Restany, Pierre 1930-2003
RESTANY, Pierre 1930-2003
OBITUARY NOTICE—See index for CA sketch: Born June 24, 1930, in Amélie-les-Bains, Morocco; died of heart failure May 29, 2003, in Paris, France. Art critic, curator, and author. Restany was an influential art critic who is most remembered as the champion of the French Nouveau Réalisme (New Realism) movement. Educated at the Sorbonne, the Institut d'Études Politiques, the University of Pisa, and Trinity College, he began his career writing for art magazines and was the Paris correspondent for the Italian magazine Vita from 1957 to 1962 and for the Prague publications Vytvame Prace and Vytvame Umeni from 1964 to 1968. Also during this time, from 1958 to 1968, he was the art critic for Combat in Paris and coedited Plexus for five years during the 1960s. While in Milan, he regularly wrote for Domus magazine.

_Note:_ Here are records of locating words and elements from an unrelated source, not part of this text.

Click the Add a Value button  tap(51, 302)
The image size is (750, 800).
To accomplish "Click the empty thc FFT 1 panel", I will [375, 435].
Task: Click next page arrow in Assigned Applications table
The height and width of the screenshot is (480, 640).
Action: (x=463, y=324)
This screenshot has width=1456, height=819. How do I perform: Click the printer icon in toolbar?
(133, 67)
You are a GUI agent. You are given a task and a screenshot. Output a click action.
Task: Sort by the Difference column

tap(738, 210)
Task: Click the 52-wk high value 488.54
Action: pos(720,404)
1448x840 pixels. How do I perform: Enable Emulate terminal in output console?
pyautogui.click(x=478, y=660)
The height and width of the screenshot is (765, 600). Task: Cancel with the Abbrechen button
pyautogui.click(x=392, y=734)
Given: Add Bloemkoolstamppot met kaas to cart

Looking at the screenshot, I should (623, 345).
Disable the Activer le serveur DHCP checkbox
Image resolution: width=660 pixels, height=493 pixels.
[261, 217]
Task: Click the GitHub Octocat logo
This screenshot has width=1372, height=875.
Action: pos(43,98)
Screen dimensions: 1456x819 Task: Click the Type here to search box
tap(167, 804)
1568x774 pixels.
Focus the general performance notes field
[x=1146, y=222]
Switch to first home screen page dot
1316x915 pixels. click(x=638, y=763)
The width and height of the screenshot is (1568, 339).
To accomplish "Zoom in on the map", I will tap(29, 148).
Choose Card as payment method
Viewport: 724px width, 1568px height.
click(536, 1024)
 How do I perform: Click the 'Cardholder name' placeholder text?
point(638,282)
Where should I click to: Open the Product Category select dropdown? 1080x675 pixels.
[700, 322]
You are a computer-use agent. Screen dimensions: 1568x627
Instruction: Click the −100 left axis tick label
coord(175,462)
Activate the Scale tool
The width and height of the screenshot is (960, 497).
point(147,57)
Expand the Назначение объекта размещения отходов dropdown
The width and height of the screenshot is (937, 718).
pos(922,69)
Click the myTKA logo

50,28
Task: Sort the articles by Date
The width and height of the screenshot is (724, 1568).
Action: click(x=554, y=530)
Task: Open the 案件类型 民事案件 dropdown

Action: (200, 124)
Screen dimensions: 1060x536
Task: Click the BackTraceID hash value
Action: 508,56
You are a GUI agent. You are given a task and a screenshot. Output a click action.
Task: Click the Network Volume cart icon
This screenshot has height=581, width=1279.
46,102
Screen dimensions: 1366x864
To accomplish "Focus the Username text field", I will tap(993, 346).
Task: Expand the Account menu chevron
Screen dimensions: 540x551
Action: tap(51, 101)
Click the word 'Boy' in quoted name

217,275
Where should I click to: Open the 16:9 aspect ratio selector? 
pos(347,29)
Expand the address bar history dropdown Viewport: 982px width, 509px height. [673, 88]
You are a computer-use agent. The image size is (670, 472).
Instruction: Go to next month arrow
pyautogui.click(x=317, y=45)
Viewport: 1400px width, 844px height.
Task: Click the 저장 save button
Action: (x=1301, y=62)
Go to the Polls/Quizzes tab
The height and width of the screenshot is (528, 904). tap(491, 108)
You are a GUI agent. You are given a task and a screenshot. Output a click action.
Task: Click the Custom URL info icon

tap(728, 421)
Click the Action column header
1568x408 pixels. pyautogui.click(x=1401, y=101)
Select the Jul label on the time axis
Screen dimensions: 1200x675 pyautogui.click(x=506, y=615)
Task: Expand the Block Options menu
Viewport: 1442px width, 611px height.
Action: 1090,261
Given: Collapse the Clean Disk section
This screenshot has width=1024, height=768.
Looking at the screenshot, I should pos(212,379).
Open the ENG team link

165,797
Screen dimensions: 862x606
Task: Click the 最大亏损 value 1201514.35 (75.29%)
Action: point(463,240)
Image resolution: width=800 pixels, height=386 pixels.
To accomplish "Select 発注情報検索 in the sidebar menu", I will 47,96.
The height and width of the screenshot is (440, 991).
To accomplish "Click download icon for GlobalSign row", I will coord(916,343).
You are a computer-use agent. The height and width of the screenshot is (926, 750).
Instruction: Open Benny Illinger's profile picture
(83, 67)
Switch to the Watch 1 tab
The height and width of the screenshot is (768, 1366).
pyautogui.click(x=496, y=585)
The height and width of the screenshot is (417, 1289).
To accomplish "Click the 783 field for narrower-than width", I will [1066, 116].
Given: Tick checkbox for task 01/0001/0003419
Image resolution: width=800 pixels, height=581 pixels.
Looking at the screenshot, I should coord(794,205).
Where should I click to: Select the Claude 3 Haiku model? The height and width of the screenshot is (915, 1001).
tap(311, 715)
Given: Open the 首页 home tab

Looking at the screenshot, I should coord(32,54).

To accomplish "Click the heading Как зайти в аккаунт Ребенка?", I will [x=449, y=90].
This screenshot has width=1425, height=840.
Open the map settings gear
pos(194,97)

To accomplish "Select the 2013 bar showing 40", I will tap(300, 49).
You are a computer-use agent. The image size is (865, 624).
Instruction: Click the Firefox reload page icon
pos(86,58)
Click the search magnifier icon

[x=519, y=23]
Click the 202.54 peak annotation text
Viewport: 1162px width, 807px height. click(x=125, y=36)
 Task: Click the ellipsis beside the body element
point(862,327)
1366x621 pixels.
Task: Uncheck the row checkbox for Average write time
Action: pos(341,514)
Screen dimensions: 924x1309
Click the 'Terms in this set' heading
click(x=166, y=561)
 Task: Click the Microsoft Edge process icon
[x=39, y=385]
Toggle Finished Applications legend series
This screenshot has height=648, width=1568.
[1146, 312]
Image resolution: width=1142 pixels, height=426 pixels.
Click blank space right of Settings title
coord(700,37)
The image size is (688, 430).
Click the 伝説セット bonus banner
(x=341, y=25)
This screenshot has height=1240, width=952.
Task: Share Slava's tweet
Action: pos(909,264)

The 1960s saw Restany's rise to prominence as a founder of the New Realism movement whose artists sought to express their vision of reality in new ways that lay somewhere between Dadaism and pop art; Restany felt that art should "create a language based on the industrial world of today." Inspired in 1955 when he first met artist Yves Klein, Restany was the first to define and articulate the principles of New Realism, which encompassed the works of such artists as Jean Tinguely, Jacques de Villegié, Daniel Spoerri, Christo, and Raymond Hains. He opened his own gallery in Paris, Galerie J, to exhibit their works and participated in international exhibitions. His writings also helped define the movement and include over sixty publications, among them J. F. Koenig (1960), Les nouveaux réalistes (1968), Yves Klein: le monochrome (1974), Les objets-plus (1989), Nouveaux realists anni '60: la memora viva di Milano (1997), Avec le nouveau réalisme, sur l'autre face de l'art (2000), and his autobiography, Une vie dans l'art (1983).
OBITUARIES AND OTHER SOURCES:
PERIODICALS
Independent (London, England), June 4, 2003, p. 16.
New York Times, June 5, 2003, p. C19.
Times (London, England), June 16, 2003.